Govern covers the organizational context, risk management strategy, roles and responsibilities, policy, and oversight. It is the function that ties cybersecurity to enterprise risk and was elevated in 2.0 precisely because so many programs had strong technical controls and weak governance. Identify covers asset management, risk assessment, and understanding the business context. Protect covers access control, awareness, data security, platform security, and the protective technology that reduces the likelihood and impact of events. Detect covers continuous monitoring and the analysis that finds adverse events. Respond covers incident management, analysis, mitigation, and communication. Recover covers restoration of capabilities and the lessons-learned loop that feeds back into the rest.

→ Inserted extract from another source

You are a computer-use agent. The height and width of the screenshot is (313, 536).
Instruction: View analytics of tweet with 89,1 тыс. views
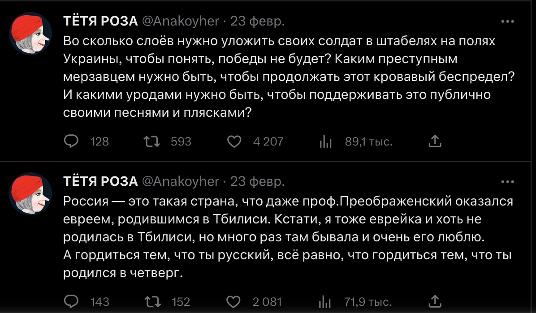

Separately from the Functions, the framework defines four Implementation Tiers: Tier 1 Partial, Tier 2 Risk Informed, Tier 3 Repeatable, and Tier 4 Adaptive. The Tiers describe the degree to which an organization's cybersecurity risk management practices exhibit the characteristics defined across three dimensions: the risk management process, the integrated risk management program, and external participation (how the organization shares and consumes threat and supply-chain risk information). A Tier 1 organization handles risk reactively and in isolation. A Tier 4 organization adapts its practices based on lessons learned and predictive indicators and actively participates in a broader ecosystem of risk sharing.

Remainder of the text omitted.